I spent about two hours this morning writing on my Fourth Step, examining resentments, their causes, their effects and my part. When contemplating the questions about my part ... How am I selfish? How am I dishonest? ... the answer seems to be a resounding ... in every way.
On the surface, people see me as a very giving person. I really do try to do a whole lot of people pleasing and I do enjoy doing things for others. But at my core, when it comes to my disease ... I'm as selfish as they come. I want .. I go after ... to hell with the rest. Likewise, most people who know me would say I'm a straight shooter. Boy, do I have them fooled. By telling them what I think about their situation, or even taking my own public inventory, it looks like I'm a pretty honest person. But I learned a long time ago that in order to protect myself, I needed to hide the truth and replace it with a smile and a lie. Dishonesty seems almost automatic in me at times.
The Way it Works in the AA Big Book says that honesty is the key to success in recovery. I wrote a prayer today asking God to help me have the courage and the strength to let go of dishonesty as a means for survival. It is a tool that served me once, but I don't need it anymore. I know that this won't be the only time I'll have to pray for that courage and strength. Something that deep rooted doesn't go away so easily.
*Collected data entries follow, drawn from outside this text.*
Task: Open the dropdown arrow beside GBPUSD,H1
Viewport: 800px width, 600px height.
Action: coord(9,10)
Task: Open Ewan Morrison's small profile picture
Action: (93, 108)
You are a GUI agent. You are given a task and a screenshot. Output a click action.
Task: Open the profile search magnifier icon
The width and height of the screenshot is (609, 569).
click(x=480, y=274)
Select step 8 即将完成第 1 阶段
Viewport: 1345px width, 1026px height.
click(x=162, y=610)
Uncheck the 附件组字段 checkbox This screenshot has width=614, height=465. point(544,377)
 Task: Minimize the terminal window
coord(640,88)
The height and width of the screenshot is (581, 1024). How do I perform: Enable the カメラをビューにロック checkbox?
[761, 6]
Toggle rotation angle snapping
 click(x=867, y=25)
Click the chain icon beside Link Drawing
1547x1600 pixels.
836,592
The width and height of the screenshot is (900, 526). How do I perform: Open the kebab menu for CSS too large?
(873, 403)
I was reminded of the ironies of human behavior last night while watching "American Gangster." Russell Crowe plays a straight-laced New Jersey cop who, in a world of corrupt colleagues, stands out as one of the good guys -- honest to a fault. But when his wife takes him to divorce court she points out that while he looks like the most honest guy on earth to those around him, he had repeatedly lied to her, cheated on her multiple times (seemed like he was a sex addict too - a common affliction for those on the police force) and chose work and friends over his son all the time. It was a good movie ... I recommend it.